• **作業指示**
医学研究についての文章の「しかし、この自覚は現代の日本」から「きた私自身の重い疑惑である。」までを、「研究室」を「実験室」に置き換えて書き直せ。

• **提示文**
++++

医師、医学者(研究者)はもちろんのこと、すべての大学医学部と病院、医学研究のための施設、そして医療行政機関に勤務し、あるいはそれらと何らかの関わりをもつ人々(製薬企業その他で働いている人々)は、ことごとく医療従事者なのである。
しかし、この自覚は現代の日本ではきわめて稀薄であって、それはなかんずくこの医療界の上層部にある人々、特に「医学者」と自認している「大学人」や、エリート意識が濃厚な若い医師と医学生において、顕著である。また、自分の社会的役わりが何かを考えることなく、研究室や図書室や講堂でうごめいて、「研究」と「専門知識」の吸収に明けくれしている人々や、独断的発想から生み出した「新治療法」の正当性を実証するために、われを忘れて馳せめぐっている人々も、今こそ医療の原点に立ちもどってほしい。
果して現代の医学研究は患者の役に立っているだろうか。医局講座制下では、臨床部門での研究は、やがて基礎医学部門でのより詳細な「分析的」研究に移され、そこで、さらに細分化されて、医学に隣接した領域でのより「専門的」な研究テーマとなってゆき、臨床に還元されることがほとんどないのではないか。「医学研究」は熱心に遂行されればされるほど、ますます患者は研究テーマを与えるだけの存在にされてしまっているのではあるまいか。これは、久しく医局講座制に埋没してきた私自身の重い疑惑である。
さらに医学史の面からみると、今や過去のものとなりつつある多くの重大疾患の病因、治療法および予防法の発見は、現に大学医学部で行なわれている類の研究ではない方法によって、いわば医療従事者と患者の共生において成功しているのにもかかわらず、この発見にはるかに遅れて病因なり治療法の解明がなされ、しかもこれが「正統」医学史上で模範的研究として高く評価されている。われわれはここでも錯覚しているのではあるまいか。脚気や結核や伝染性疾患などの致命的な疾患がわが国でどのようにして克服されたかを、根本から問い直すことが必要である。少なくとも発見と解明の混同が是正されて、「正統」医学史上の高名な医学者が、患者にとっては大した役わりを果しておらず、彼らに真に貢献した医療従事者はしばしば無名の人々であることが明確化するにつれて、患者不在状態で低迷している現代の「医学研究」と「医学教育」を矯正し、現代医療がつきあたっている巨大な壁を突破する――これは現代医学の国際的課題である――ための手がかりが得られるのではなかろうか。
稿を終るにあたり、長年にわたる台氏「批判」の戦いの中で、台氏および擁護派の人々に対しては当初から何の私怨を持たないが、精障者差別記事を連載しつづけている週刊新潮(社長:佐藤亮一)をはじめとする一部の無責任なマスコミ関係者が、極端な歪曲報道をくり返し、妻と未だ稚い3人の子供の心を傷つけた事実に対して、許し難い気持をもっているという現在の私の心境を表明させていただく。

++++

• **提示データ**

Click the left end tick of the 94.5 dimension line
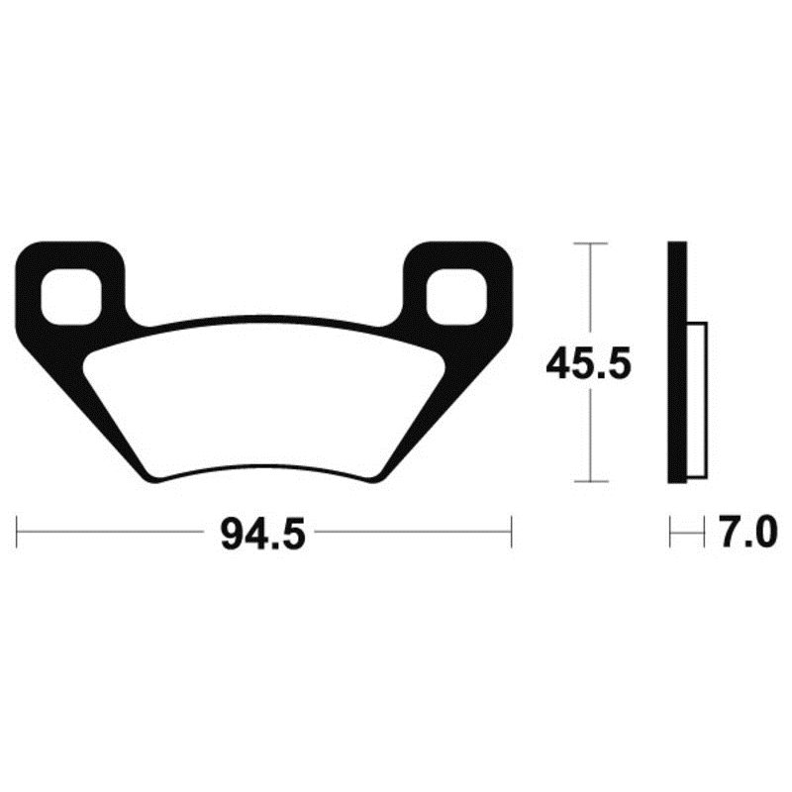(19, 531)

++++

• **解答例**
しかし、この自覚は現代の日本ではきわめて稀薄であって、それはなかんずくこの医療界の上層部にある人々、特に「医学者」と自認している「大学人」や、エリート意識が濃厚な若い医師と医学生において、顕著である。また、自分の社会的役わりが何かを考えることなく、実験室や図書室や講堂でうごめいて、「研究」と「専門知識」の吸収に明けくれしている人々や、独断的発想から生み出した「新治療法」の正当性を実証するために、われを忘れて馳せめぐっている人々も、今こそ医療の原点に立ちもどってほしい。
果して現代の医学研究は患者の役に立っているだろうか。医局講座制下では、臨床部門での研究は、やがて基礎医学部門でのより詳細な「分析的」研究に移され、そこで、さらに細分化されて、医学に隣接した領域でのより「専門的」な研究テーマとなってゆき、臨床に還元されることがほとんどないのではないか。「医学研究」は熱心に遂行されればされるほど、ますます患者は研究テーマを与えるだけの存在にされてしまっているのではあるまいか。これは、久しく医局講座制に埋没してきた私自身の重い疑惑である。